The ongoing trade conflict between the United States and China has reached new heights, with President Donald Trump set to impose a 104% tariff on all Chinese imports starting Wednesday, April 9.
President Trump announced the additional tariffs after China refused to withdraw its own retaliatory measures—a 34% tariff on all U.S. goods set to take effect on April 10. The U.S. tariffs will include a 50% increase on top of existing duties, which already stand at 54% for Chinese imports. If implemented as planned, this would bring the cumulative tariff rate on Chinese goods to an unprecedented 104%.
The administration has also indicated that all ongoing trade negotiations with China will be terminated unless Beijing reverses its retaliatory actions.
China has remained defiant in the face of U.S. pressure, labeling Trump’s tariff threats as “blackmail” and accusing Washington of “unilateral bullying.” Beijing has vowed to “fight to the end,” asserting that its retaliatory tariffs are necessary to protect its sovereignty and economic interests. Beyond tariffs, China has introduced non-tariff measures, including export restrictions on rare earth materials critical for U.S. industries and adding American firms to its “Unreliable Entity List”.
Chinese officials have also filed complaints with the World Trade Organization (WTO), challenging the legality of U.S. tariffs under international trade rules.
The escalating trade war is expected to have far-reaching economic consequences for both nations and beyond:
- For the U.S.: Tariffs are effectively taxes paid by importers, which are often passed on to consumers through higher prices. Economists predict that these measures will exacerbate inflationary pressures in the U.S., potentially reigniting inflation later this year. Additionally, real GDP growth in the U.S. is projected to decline by 0.6 percentage points in 2025 due to reduced consumer spending and disrupted supply chains.
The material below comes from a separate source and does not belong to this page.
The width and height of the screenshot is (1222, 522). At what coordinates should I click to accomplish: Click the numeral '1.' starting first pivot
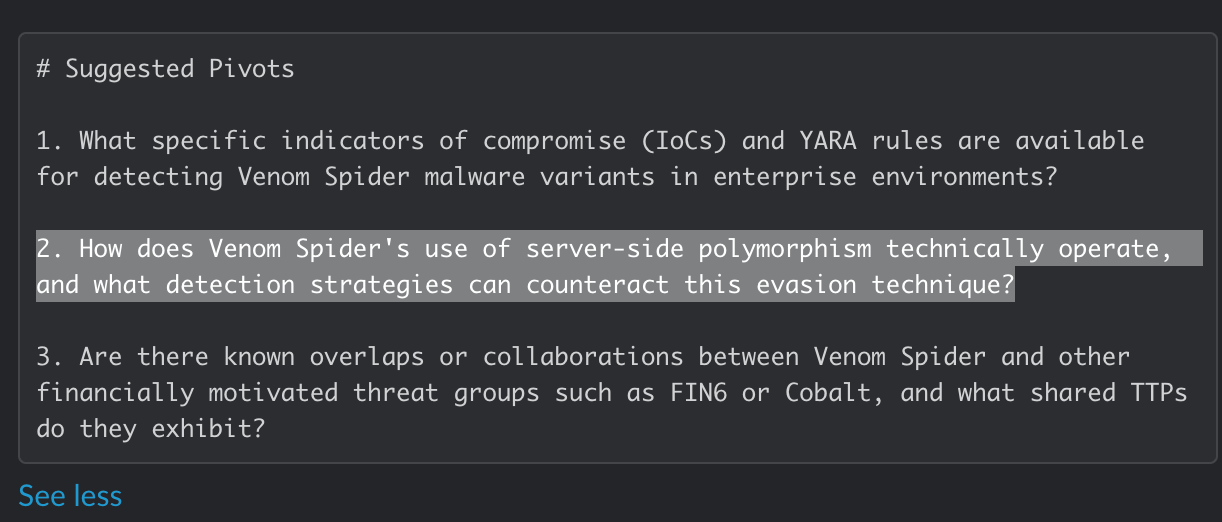click(51, 141)
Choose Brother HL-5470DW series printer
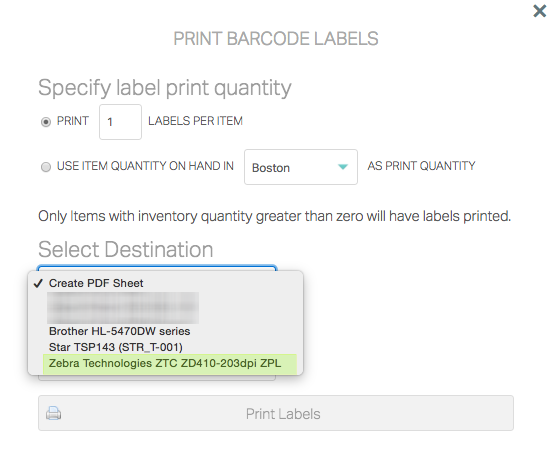Screen dimensions: 552x469 click(x=119, y=331)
- For China: The higher tariffs could significantly impact Chinese exports, forcing Beijing to explore alternative markets and implement domestic economic stimulus measures. However, China’s reliance on exports to the U.S.—its second-largest trading partner—makes it particularly vulnerable to prolonged trade tensions.
- Global Impact: The ripple effects of this trade war are being felt worldwide, with other countries scrambling to renegotiate trade agreements with Washington or brace for potential spillover effects. The European Union has called for dialogue between China and the U.S., warning that prolonged conflict could destabilize global trade systems.
Tariffs function as taxes on imported goods, with costs typically passed on to consumers. As a result, prices for everyday items are set to rise sharply. Fresh produce, eggs, and milk—items with shorter shelf lives—are expected to see price hikes within days of the tariffs taking effect. Other products, such as clothing, footwear, electronics, and household appliances, will likely experience increases over the coming weeks and months.
Clothing and textiles are particularly vulnerable, with apparel prices projected to rise by as much as 33% due to the cumulative effects of 2025 tariffs. Food prices are expected to increase by 4.5%, while motor vehicle prices could jump by nearly 16%, adding an estimated $7,600 to the cost of a new car.
Analysts estimate that the average household will incur additional costs ranging from $2,100 to $3,800 annually in 2025 due to higher prices on imported goods Lower-income households are particularly at risk, with annual losses estimated at $980 for those in the bottom income brackets.